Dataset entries
-------------------------

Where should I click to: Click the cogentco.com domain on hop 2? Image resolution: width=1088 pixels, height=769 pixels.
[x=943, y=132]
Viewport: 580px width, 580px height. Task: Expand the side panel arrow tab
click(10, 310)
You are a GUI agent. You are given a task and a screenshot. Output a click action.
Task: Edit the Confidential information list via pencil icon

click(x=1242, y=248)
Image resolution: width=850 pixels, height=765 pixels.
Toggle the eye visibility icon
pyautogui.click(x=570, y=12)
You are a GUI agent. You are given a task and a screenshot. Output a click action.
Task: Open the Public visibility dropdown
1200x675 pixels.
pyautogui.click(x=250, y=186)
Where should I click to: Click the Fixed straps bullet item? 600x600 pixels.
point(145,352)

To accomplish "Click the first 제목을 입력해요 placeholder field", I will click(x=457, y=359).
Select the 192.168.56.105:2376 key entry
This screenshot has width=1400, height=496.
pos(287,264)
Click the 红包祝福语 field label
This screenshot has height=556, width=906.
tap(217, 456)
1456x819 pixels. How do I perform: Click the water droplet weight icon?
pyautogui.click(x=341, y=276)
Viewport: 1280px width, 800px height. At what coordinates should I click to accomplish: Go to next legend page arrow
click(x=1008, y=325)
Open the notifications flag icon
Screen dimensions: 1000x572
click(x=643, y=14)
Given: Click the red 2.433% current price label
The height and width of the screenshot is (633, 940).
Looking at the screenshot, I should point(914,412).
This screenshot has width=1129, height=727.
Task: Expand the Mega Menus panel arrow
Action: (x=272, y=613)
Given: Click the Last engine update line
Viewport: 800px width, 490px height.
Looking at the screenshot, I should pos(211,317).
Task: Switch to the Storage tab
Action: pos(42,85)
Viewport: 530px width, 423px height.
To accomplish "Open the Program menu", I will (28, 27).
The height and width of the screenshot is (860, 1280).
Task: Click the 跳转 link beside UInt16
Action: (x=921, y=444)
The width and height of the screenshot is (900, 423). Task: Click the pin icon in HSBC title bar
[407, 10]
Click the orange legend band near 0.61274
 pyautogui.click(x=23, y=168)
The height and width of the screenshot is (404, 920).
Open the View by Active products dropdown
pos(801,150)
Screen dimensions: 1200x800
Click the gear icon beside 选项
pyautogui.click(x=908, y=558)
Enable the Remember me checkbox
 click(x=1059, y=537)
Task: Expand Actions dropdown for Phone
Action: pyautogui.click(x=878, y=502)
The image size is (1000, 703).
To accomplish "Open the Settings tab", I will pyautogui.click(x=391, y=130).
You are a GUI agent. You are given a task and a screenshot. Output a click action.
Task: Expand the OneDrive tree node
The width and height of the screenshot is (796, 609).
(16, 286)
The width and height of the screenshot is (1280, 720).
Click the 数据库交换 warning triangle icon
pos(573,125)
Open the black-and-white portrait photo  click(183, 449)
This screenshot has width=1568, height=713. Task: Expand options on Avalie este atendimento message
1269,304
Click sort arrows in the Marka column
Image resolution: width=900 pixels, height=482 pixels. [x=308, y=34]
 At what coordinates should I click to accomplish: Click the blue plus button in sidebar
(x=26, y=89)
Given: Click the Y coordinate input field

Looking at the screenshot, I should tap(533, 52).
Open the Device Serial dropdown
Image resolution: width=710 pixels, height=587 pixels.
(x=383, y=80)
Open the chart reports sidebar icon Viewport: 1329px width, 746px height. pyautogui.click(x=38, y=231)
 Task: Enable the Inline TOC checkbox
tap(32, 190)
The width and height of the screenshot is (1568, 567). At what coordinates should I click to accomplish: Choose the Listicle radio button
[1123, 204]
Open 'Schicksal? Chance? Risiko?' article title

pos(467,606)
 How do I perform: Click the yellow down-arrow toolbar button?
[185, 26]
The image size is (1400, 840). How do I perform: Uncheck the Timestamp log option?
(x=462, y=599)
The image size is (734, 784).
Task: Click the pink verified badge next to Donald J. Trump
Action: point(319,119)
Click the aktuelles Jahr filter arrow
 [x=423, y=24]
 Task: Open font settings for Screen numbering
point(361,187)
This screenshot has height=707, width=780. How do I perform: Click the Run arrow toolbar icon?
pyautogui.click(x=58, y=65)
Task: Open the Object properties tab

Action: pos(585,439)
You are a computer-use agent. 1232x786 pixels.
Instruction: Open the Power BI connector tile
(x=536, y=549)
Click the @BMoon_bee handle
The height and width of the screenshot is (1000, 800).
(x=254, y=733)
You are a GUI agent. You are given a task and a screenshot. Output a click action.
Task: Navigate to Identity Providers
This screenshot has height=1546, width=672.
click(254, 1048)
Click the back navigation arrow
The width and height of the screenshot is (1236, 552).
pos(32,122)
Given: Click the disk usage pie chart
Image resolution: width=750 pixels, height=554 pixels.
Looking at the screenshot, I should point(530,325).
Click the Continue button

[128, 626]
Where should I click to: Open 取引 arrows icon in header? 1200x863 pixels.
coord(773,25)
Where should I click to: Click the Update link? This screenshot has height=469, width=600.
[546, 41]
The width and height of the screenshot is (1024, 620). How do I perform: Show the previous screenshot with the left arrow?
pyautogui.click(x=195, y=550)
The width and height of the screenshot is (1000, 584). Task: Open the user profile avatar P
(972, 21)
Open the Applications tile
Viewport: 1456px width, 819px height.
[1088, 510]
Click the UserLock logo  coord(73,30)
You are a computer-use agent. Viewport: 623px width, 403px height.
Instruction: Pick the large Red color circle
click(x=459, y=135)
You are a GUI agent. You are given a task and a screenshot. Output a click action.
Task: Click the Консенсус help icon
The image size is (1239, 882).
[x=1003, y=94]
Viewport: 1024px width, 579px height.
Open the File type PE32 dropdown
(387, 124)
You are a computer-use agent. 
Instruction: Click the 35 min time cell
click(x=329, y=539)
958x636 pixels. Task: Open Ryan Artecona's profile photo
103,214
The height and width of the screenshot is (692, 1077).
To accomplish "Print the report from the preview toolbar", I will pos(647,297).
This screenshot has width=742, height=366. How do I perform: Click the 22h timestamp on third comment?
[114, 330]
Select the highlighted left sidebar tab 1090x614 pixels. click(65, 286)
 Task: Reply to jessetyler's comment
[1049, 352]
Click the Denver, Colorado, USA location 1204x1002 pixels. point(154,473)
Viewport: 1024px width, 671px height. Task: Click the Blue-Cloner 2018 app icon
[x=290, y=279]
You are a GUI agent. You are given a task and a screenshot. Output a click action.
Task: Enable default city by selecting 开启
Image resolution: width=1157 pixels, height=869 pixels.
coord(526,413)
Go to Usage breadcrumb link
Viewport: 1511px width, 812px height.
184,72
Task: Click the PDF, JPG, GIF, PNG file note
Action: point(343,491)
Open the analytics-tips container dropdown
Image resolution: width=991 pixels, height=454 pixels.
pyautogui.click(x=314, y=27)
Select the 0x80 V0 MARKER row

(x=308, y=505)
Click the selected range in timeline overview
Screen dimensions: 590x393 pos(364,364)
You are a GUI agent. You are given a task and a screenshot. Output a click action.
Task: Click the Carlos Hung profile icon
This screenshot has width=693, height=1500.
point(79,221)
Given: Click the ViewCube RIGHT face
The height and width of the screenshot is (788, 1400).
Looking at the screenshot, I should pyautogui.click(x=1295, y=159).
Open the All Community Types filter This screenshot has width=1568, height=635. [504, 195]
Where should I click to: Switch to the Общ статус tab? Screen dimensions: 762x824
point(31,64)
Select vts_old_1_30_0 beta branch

-------------------------

Every record must appear in the answer exactly as written.

Where should I click to: Click the cogentco.com domain on hop 2? Image resolution: width=1088 pixels, height=769 pixels.
[x=943, y=132]
Viewport: 580px width, 580px height. Task: Expand the side panel arrow tab
click(10, 310)
You are a GUI agent. You are given a task and a screenshot. Output a click action.
Task: Edit the Confidential information list via pencil icon

click(x=1242, y=248)
Image resolution: width=850 pixels, height=765 pixels.
Toggle the eye visibility icon
pyautogui.click(x=570, y=12)
You are a GUI agent. You are given a task and a screenshot. Output a click action.
Task: Open the Public visibility dropdown
1200x675 pixels.
pyautogui.click(x=250, y=186)
Where should I click to: Click the Fixed straps bullet item? 600x600 pixels.
point(145,352)

To accomplish "Click the first 제목을 입력해요 placeholder field", I will click(x=457, y=359).
Select the 192.168.56.105:2376 key entry
This screenshot has width=1400, height=496.
pos(287,264)
Click the 红包祝福语 field label
This screenshot has height=556, width=906.
tap(217, 456)
1456x819 pixels. How do I perform: Click the water droplet weight icon?
pyautogui.click(x=341, y=276)
Viewport: 1280px width, 800px height. At what coordinates should I click to accomplish: Go to next legend page arrow
click(x=1008, y=325)
Open the notifications flag icon
Screen dimensions: 1000x572
click(x=643, y=14)
Given: Click the red 2.433% current price label
The height and width of the screenshot is (633, 940).
Looking at the screenshot, I should point(914,412).
This screenshot has width=1129, height=727.
Task: Expand the Mega Menus panel arrow
Action: (x=272, y=613)
Given: Click the Last engine update line
Viewport: 800px width, 490px height.
Looking at the screenshot, I should pos(211,317).
Task: Switch to the Storage tab
Action: pos(42,85)
Viewport: 530px width, 423px height.
To accomplish "Open the Program menu", I will (28, 27).
The height and width of the screenshot is (860, 1280).
Task: Click the 跳转 link beside UInt16
Action: (x=921, y=444)
The width and height of the screenshot is (900, 423). Task: Click the pin icon in HSBC title bar
[407, 10]
Click the orange legend band near 0.61274
 pyautogui.click(x=23, y=168)
The height and width of the screenshot is (404, 920).
Open the View by Active products dropdown
pos(801,150)
Screen dimensions: 1200x800
Click the gear icon beside 选项
pyautogui.click(x=908, y=558)
Enable the Remember me checkbox
 click(x=1059, y=537)
Task: Expand Actions dropdown for Phone
Action: pyautogui.click(x=878, y=502)
The image size is (1000, 703).
To accomplish "Open the Settings tab", I will pyautogui.click(x=391, y=130).
You are a GUI agent. You are given a task and a screenshot. Output a click action.
Task: Expand the OneDrive tree node
The width and height of the screenshot is (796, 609).
(16, 286)
The width and height of the screenshot is (1280, 720).
Click the 数据库交换 warning triangle icon
pos(573,125)
Open the black-and-white portrait photo  click(183, 449)
This screenshot has width=1568, height=713. Task: Expand options on Avalie este atendimento message
1269,304
Click sort arrows in the Marka column
Image resolution: width=900 pixels, height=482 pixels. [x=308, y=34]
 At what coordinates should I click to accomplish: Click the blue plus button in sidebar
(x=26, y=89)
Given: Click the Y coordinate input field

Looking at the screenshot, I should tap(533, 52).
Open the Device Serial dropdown
Image resolution: width=710 pixels, height=587 pixels.
(x=383, y=80)
Open the chart reports sidebar icon Viewport: 1329px width, 746px height. pyautogui.click(x=38, y=231)
 Task: Enable the Inline TOC checkbox
tap(32, 190)
The width and height of the screenshot is (1568, 567). At what coordinates should I click to accomplish: Choose the Listicle radio button
[1123, 204]
Open 'Schicksal? Chance? Risiko?' article title

pos(467,606)
 How do I perform: Click the yellow down-arrow toolbar button?
[185, 26]
The image size is (1400, 840). How do I perform: Uncheck the Timestamp log option?
(x=462, y=599)
The image size is (734, 784).
Task: Click the pink verified badge next to Donald J. Trump
Action: point(319,119)
Click the aktuelles Jahr filter arrow
 [x=423, y=24]
 Task: Open font settings for Screen numbering
point(361,187)
This screenshot has height=707, width=780. How do I perform: Click the Run arrow toolbar icon?
pyautogui.click(x=58, y=65)
Task: Open the Object properties tab

Action: pos(585,439)
You are a computer-use agent. 1232x786 pixels.
Instruction: Open the Power BI connector tile
(x=536, y=549)
Click the @BMoon_bee handle
The height and width of the screenshot is (1000, 800).
(x=254, y=733)
You are a GUI agent. You are given a task and a screenshot. Output a click action.
Task: Navigate to Identity Providers
This screenshot has height=1546, width=672.
click(254, 1048)
Click the back navigation arrow
The width and height of the screenshot is (1236, 552).
pos(32,122)
Given: Click the disk usage pie chart
Image resolution: width=750 pixels, height=554 pixels.
Looking at the screenshot, I should point(530,325).
Click the Continue button

[128, 626]
Where should I click to: Open 取引 arrows icon in header? 1200x863 pixels.
coord(773,25)
Where should I click to: Click the Update link? This screenshot has height=469, width=600.
[546, 41]
The width and height of the screenshot is (1024, 620). How do I perform: Show the previous screenshot with the left arrow?
pyautogui.click(x=195, y=550)
The width and height of the screenshot is (1000, 584). Task: Open the user profile avatar P
(972, 21)
Open the Applications tile
Viewport: 1456px width, 819px height.
[1088, 510]
Click the UserLock logo  coord(73,30)
You are a computer-use agent. Viewport: 623px width, 403px height.
Instruction: Pick the large Red color circle
click(x=459, y=135)
You are a GUI agent. You are given a task and a screenshot. Output a click action.
Task: Click the Консенсус help icon
The image size is (1239, 882).
[x=1003, y=94]
Viewport: 1024px width, 579px height.
Open the File type PE32 dropdown
(387, 124)
You are a computer-use agent. 
Instruction: Click the 35 min time cell
click(x=329, y=539)
958x636 pixels. Task: Open Ryan Artecona's profile photo
103,214
The height and width of the screenshot is (692, 1077).
To accomplish "Print the report from the preview toolbar", I will pos(647,297).
This screenshot has width=742, height=366. How do I perform: Click the 22h timestamp on third comment?
[114, 330]
Select the highlighted left sidebar tab 1090x614 pixels. click(65, 286)
 Task: Reply to jessetyler's comment
[1049, 352]
Click the Denver, Colorado, USA location 1204x1002 pixels. point(154,473)
Viewport: 1024px width, 671px height. Task: Click the Blue-Cloner 2018 app icon
[x=290, y=279]
You are a GUI agent. You are given a task and a screenshot. Output a click action.
Task: Enable default city by selecting 开启
Image resolution: width=1157 pixels, height=869 pixels.
coord(526,413)
Go to Usage breadcrumb link
Viewport: 1511px width, 812px height.
184,72
Task: Click the PDF, JPG, GIF, PNG file note
Action: point(343,491)
Open the analytics-tips container dropdown
Image resolution: width=991 pixels, height=454 pixels.
pyautogui.click(x=314, y=27)
Select the 0x80 V0 MARKER row

(x=308, y=505)
Click the selected range in timeline overview
Screen dimensions: 590x393 pos(364,364)
You are a GUI agent. You are given a task and a screenshot. Output a click action.
Task: Click the Carlos Hung profile icon
This screenshot has width=693, height=1500.
point(79,221)
Given: Click the ViewCube RIGHT face
The height and width of the screenshot is (788, 1400).
Looking at the screenshot, I should pyautogui.click(x=1295, y=159).
Open the All Community Types filter This screenshot has width=1568, height=635. [504, 195]
Where should I click to: Switch to the Общ статус tab? Screen dimensions: 762x824
point(31,64)
Select vts_old_1_30_0 beta branch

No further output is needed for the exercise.